Shell fire, and orders to attack the opposing trench by going “over the top” were punctuated by occasional moments of rest behind the front lines. Corporal West writes: “At the present writing, I am about to go to the moving pictures just across the way. This will cheer us up after hard work in the trenches. Luckily, none of the boys was hurt, although the German shells dropped close by, throwing shrapnel and dirt onto us”.  These shared experiences of danger, and homesickness only increased the camaraderie of the men of Company K. Private Cheatam wrote home:  “Every one of the boys from Orange County is well and making good. We have a sort of club that we call the “O.C. Blossoms”, and we have a very good time under the condition of things” [5]. The nickname of the group was inspired by the 124th New York State Volunteers, a regiment raised in Orange County during the American Civil War [6].

The 369th would end up serving 191 days on the front line trenches. During that time, they fought in the Champagne-Marne Offensive (July 15 – August 6, 1918), and Meuse-Argonne Offensive (September 26 – November 11, 1918), two major campaigns which led to the defeat of Germany and her allies. These victories came at a cost for the 369th and the men of Company K. On September 28th, 1918, Private James Chambers of Washingtonville was severely wounded in the opening phases of the Meuse-Argonne offensive, which resulted in heavy casualties as a result of: “most of the fighting was hand to hand” [3]. The ferocity of this regiment in the face of battle would earn their nickname “The Harlem Hellfighters” [7]. By the end of the First World War, the 369th suffered a total of 1,500 men killed and wounded. Fortunately Corporal Robert Baldwin, and Privates James Chambers, Hector Lewis, and James Lewis, would all return home safely.

The 369th arrived home in New York on February 9th, 1919 to a large crowd of spectators.

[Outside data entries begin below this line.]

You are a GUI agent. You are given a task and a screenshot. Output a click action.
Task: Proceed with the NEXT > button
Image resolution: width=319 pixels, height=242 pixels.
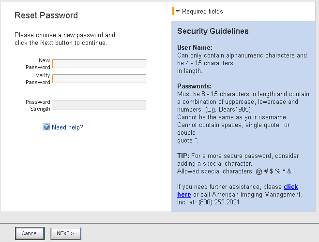[x=66, y=233]
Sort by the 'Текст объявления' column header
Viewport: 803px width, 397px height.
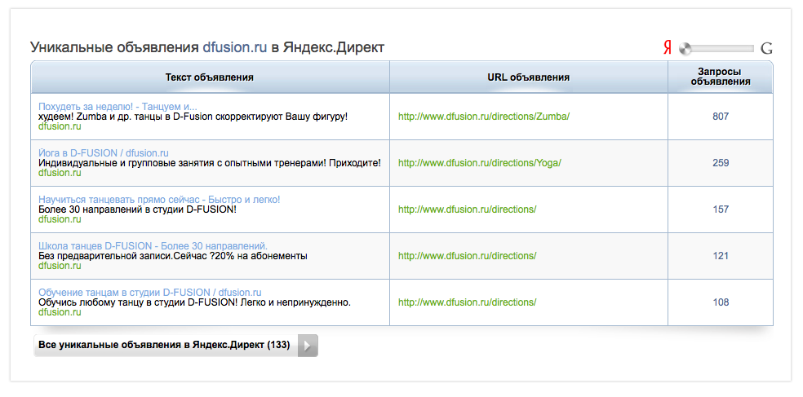[x=209, y=77]
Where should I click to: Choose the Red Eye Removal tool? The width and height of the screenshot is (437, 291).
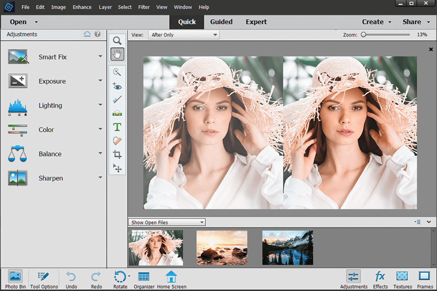pyautogui.click(x=117, y=86)
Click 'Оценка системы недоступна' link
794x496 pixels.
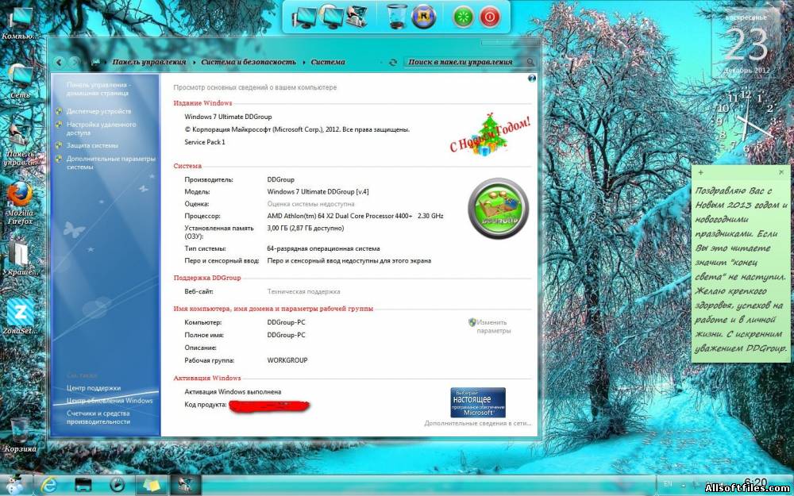310,204
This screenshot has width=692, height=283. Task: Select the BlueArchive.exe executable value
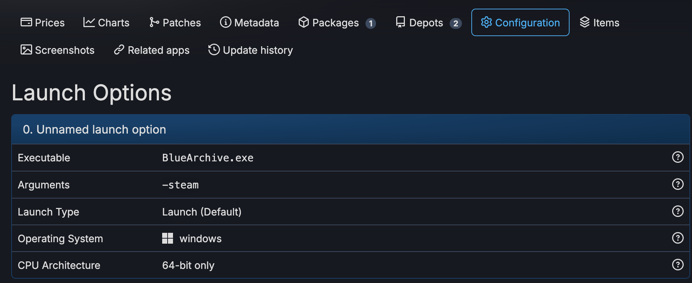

Their exploits, having been reported in local papers such as the Middletown Times Press, as well as national publications like the Saturday Evening Post. For their service, over one-hundred members of the regiment were awarded the Croix de Guerre, and/or Legion of Honor, the two highest awards for military bravery and conduct by the French Government [3]. Soldiers such as Sergeant Henry Johnson of Albany, and Private Needham Roberts of Trenton, New Jersey became household names due to their actions. On May 14, 1918, they successfully fought off a German patrol of 24-30 men. After they had exhausted their ammunition, the two continued to defend themselves using the butts of their rifles, grenades, bayonets, and a bolo knife. Both survived, and for his service Sergeant Henry Johnson was posthumously awarded the Distinguished Service Cross in 2003, which was upgraded to a Medal of Honor in 2015 [1] [8].

For their parts in the “Great War”, Corporal Robert Baldwin, and Privates Robert Baldwin, James Chambers, James Lewis, and Hector Lewis would return to their lives in Washingtonville secure in the knowledge that they had done their duty. Corporal Baldwin’s service record could be applied to many of his compatriots in which it states “One hundred ninety one days in first line trenches and has at all times shown himself to be a man of ability and great bravery. He has a Victory medal”. 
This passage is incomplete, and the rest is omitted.